Stated problem A —
Name every program of the RenderDotC toolkit that the RenderDotC programs page introduces.
Stated problem B —
According to the RenderDotC programs page, which environment variable overrides where shaderdc places its output?
Stated problem C —
Copy out the passage of the RenderDotC programs page between "RenderDotC Programs" and "gzipped binary RIB.", inclusive.

Provided text —
◇ ◇ ◇ ◇ ◇ ◇ ◇

RenderDotC Programs

The RenderDotC toolkit includes programs for processing various files in order to produce a final, rendered image. These tools are introduced below in terms of the file types they operate on.

RIB

RenderDotC eats RIB files. RIB stands for "RenderMan Interface Bytestream". All scene data, including geometry, is typically stored in one or more RIB files.

The most common flavor of RIB is ASCII. These files can be opened in a text editor and read by humans. However, ASCII RIB files can become quite large. One way to compress RIB is to use the binary form. These files are smaller but not human readable. Another form of compression is gzip. All of the programs below can read gzipped RIB transparently. There is no need to run "gzcat". Both ASCII and binary RIB may be compressed with gzip. For maximum compression, use gzipped binary RIB.

renderdc

The main command line tool for rendering RIB files is "renderdc". Pass one or more names of RIB files on the command line:

renderdc cubits.rib tetra.rib

wrendrdc

On Windows, "wrendrdc" provides a dialog box interface for selecting RIB files. It then launches renderdc.

catribdc

To convert between ASCII, binary, and gzipped RIB, use the catribdc program. For example, to achieve maximum compression of a large RIB file:

catribdc -g -b -o compressed.rib big.rib

Shaders

Compile shaders written in RenderMan shading language (SL) with "shaderdc". It takes one or more SL source files as command line arguments:

shaderdc plastic.sl paintedplastic.sl
shaderdc *light.sl

The output of shaderdc is a shared library that can be loaded and executed at render time. By default, the output file does not go into the current directory. Instead, it goes into a subdirectory of the current directory that indicates what architecture (operating system and CPU) the shader has been compiled for. This behavior may be overridden by setting the RMAN_ARCHITECTURE environment variable.

The -D option may be used to define preprocessor symbols:

shaderdc -DDEBUG erode.sl

The -I option adds a directory to the search path for files that are #included from the shader:

shaderdc -I/usr/local/lib/shaders diaknurl.sl

To convert shaders from SL to C++, use the -S flag. This will prevent shaderdc from compiling all the way to a shared library. It is useful only to advanced users who wish to inspect and/or modify the C++ form of the shader.

◇ ◇ ◇ ◇ ◇ ◇ ◇

Record set —

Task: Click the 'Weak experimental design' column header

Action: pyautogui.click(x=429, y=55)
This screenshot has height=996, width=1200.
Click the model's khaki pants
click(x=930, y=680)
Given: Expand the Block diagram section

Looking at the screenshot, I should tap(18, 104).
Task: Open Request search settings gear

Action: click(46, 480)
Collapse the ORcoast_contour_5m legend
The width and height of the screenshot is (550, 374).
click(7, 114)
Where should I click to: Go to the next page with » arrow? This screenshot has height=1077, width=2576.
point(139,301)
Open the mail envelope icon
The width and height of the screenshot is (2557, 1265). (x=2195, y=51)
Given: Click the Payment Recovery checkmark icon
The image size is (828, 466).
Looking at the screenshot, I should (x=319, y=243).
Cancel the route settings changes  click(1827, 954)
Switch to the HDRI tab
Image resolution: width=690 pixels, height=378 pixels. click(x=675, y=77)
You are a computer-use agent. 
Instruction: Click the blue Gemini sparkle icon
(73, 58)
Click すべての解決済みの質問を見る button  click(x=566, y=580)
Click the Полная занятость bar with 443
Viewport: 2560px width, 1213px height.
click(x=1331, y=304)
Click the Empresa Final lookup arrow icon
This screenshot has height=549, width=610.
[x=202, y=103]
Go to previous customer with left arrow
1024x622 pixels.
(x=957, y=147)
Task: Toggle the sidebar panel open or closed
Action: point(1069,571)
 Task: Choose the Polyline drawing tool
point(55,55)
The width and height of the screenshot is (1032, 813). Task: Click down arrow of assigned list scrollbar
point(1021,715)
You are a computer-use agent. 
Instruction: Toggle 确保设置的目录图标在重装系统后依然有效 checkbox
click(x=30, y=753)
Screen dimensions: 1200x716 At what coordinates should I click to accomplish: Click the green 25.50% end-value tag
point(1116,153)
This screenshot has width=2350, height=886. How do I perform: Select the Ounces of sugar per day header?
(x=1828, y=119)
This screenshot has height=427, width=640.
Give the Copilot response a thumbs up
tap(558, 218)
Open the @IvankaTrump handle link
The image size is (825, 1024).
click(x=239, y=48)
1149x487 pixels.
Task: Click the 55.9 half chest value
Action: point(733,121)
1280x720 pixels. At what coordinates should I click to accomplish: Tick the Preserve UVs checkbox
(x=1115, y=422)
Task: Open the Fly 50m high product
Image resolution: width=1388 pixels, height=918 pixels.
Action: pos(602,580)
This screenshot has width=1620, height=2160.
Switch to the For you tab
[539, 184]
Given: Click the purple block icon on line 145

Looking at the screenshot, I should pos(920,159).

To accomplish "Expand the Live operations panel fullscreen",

◇ ◇ ◇ ◇ ◇ ◇ ◇

Written solution A —
renderdc, wrendrdc, catribdc, shaderdc

Written solution B —
RMAN_ARCHITECTURE

Written solution C —
RenderDotC Programs

The RenderDotC toolkit includes programs for processing various files in order to produce a final, rendered image. These tools are introduced below in terms of the file types they operate on.

RIB

RenderDotC eats RIB files. RIB stands for "RenderMan Interface Bytestream". All scene data, including geometry, is typically stored in one or more RIB files.

The most common flavor of RIB is ASCII. These files can be opened in a text editor and read by humans. However, ASCII RIB files can become quite large. One way to compress RIB is to use the binary form. These files are smaller but not human readable. Another form of compression is gzip. All of the programs below can read gzipped RIB transparently. There is no need to run "gzcat". Both ASCII and binary RIB may be compressed with gzip. For maximum compression, use gzipped binary RIB.